#### [Problem to work on]
Report back every line from the entries below in which the word "menuitem" occurs.

(Dataset entries)
= Beginning of Section =

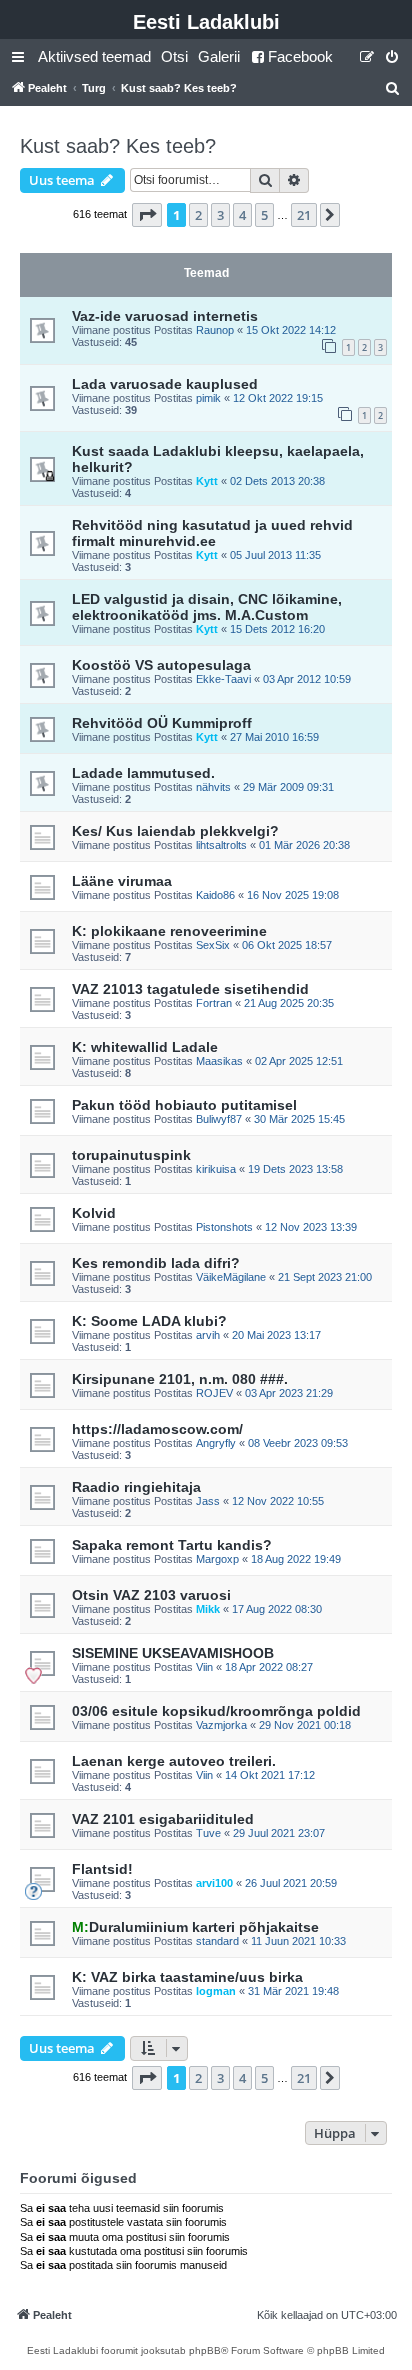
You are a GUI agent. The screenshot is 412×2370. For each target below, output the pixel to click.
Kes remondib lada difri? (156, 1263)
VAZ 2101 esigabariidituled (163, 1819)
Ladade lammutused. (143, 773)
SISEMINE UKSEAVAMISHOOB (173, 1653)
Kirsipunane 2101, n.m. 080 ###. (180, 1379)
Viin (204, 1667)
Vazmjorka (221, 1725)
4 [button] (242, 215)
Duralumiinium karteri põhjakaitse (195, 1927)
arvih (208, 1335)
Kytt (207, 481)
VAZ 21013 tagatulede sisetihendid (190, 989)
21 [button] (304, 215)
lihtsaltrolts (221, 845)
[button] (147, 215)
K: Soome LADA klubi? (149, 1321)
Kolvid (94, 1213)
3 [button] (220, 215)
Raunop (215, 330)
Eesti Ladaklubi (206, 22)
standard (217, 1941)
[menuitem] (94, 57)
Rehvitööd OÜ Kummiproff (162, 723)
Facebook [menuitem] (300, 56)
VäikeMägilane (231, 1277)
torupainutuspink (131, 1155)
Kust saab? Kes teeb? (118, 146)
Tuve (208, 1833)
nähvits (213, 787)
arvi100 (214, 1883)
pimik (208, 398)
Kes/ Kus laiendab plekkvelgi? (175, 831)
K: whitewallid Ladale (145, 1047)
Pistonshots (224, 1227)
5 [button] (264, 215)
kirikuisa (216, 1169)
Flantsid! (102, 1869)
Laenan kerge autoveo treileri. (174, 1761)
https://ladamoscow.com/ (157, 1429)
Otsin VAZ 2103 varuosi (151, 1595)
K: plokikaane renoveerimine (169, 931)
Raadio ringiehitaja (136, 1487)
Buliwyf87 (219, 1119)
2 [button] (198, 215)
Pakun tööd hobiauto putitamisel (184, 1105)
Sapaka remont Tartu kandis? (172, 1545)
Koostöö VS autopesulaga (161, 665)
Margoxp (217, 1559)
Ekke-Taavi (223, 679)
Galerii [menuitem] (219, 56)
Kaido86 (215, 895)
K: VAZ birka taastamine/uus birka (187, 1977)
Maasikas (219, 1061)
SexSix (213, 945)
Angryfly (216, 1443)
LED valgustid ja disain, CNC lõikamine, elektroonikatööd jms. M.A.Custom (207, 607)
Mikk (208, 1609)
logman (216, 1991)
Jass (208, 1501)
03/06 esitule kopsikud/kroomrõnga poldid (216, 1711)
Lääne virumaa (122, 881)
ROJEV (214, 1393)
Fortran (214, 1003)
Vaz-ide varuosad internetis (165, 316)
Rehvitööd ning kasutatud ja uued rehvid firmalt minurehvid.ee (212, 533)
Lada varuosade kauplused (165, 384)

= End of Section =

#### [Result of this task]
[menuitem] (94, 57)
Facebook [menuitem] (300, 56)
Galerii [menuitem] (219, 56)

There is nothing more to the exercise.